### Task instructions
Render the rows below as a JSON list of strings with one string per line, leaving out blank lines.

### Records supplied

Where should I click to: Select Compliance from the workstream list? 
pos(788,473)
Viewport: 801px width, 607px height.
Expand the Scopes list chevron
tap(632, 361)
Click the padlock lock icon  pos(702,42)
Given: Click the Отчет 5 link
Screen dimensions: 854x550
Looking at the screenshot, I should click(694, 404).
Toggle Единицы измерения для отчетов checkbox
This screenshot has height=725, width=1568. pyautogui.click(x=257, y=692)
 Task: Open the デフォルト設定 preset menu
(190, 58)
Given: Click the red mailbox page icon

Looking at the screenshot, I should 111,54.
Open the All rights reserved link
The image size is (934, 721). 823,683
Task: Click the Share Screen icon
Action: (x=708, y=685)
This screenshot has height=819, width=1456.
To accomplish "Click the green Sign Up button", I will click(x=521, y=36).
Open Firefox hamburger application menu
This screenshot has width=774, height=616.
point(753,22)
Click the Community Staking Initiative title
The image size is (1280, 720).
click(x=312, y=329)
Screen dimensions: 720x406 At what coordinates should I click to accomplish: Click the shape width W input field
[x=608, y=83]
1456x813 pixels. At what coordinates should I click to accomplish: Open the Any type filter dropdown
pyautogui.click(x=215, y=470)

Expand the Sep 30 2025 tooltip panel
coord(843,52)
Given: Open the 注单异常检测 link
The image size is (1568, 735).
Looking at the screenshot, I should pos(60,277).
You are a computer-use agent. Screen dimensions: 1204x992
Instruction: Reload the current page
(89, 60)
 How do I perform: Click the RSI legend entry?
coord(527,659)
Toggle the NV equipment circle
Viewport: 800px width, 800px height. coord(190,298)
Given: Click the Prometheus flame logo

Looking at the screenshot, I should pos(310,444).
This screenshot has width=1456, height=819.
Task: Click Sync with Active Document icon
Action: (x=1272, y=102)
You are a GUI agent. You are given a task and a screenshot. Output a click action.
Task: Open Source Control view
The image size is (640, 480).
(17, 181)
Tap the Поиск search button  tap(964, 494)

### The answer
[
  "Where should I click to: Select Compliance from the workstream list? ",
  "pos(788,473)",
  "Viewport: 801px width, 607px height.",
  "Expand the Scopes list chevron",
  "tap(632, 361)",
  "Click the padlock lock icon  pos(702,42)",
  "Given: Click the Отчет 5 link",
  "Screen dimensions: 854x550",
  "Looking at the screenshot, I should click(694, 404).",
  "Toggle Единицы измерения для отчетов checkbox",
  "This screenshot has height=725, width=1568. pyautogui.click(x=257, y=692)",
  " Task: Open the デフォルト設定 preset menu",
  "(190, 58)",
  "Given: Click the red mailbox page icon",
  "Looking at the screenshot, I should 111,54.",
  "Open the All rights reserved link",
  "The image size is (934, 721). 823,683",
  "Task: Click the Share Screen icon",
  "Action: (x=708, y=685)",
  "This screenshot has height=819, width=1456.",
  "To accomplish \"Click the green Sign Up button\", I will click(x=521, y=36).",
  "Open Firefox hamburger application menu",
  "This screenshot has width=774, height=616.",
  "point(753,22)",
  "Click the Community Staking Initiative title",
  "The image size is (1280, 720).",
  "click(x=312, y=329)",
  "Screen dimensions: 720x406 At what coordinates should I click to accomplish: Click the shape width W input field",
  "[x=608, y=83]",
  "1456x813 pixels. At what coordinates should I click to accomplish: Open the Any type filter dropdown",
  "pyautogui.click(x=215, y=470)",
  "Expand the Sep 30 2025 tooltip panel",
  "coord(843,52)",
  "Given: Open the 注单异常检测 link",
  "The image size is (1568, 735).",
  "Looking at the screenshot, I should pos(60,277).",
  "You are a computer-use agent. Screen dimensions: 1204x992",
  "Instruction: Reload the current page",
  "(89, 60)",
  " How do I perform: Click the RSI legend entry?",
  "coord(527,659)",
  "Toggle the NV equipment circle",
  "Viewport: 800px width, 800px height. coord(190,298)",
  "Given: Click the Prometheus flame logo",
  "Looking at the screenshot, I should pos(310,444).",
  "This screenshot has width=1456, height=819.",
  "Task: Click Sync with Active Document icon",
  "Action: (x=1272, y=102)",
  "You are a GUI agent. You are given a task and a screenshot. Output a click action.",
  "Task: Open Source Control view",
  "The image size is (640, 480).",
  "(17, 181)",
  "Tap the Поиск search button  tap(964, 494)"
]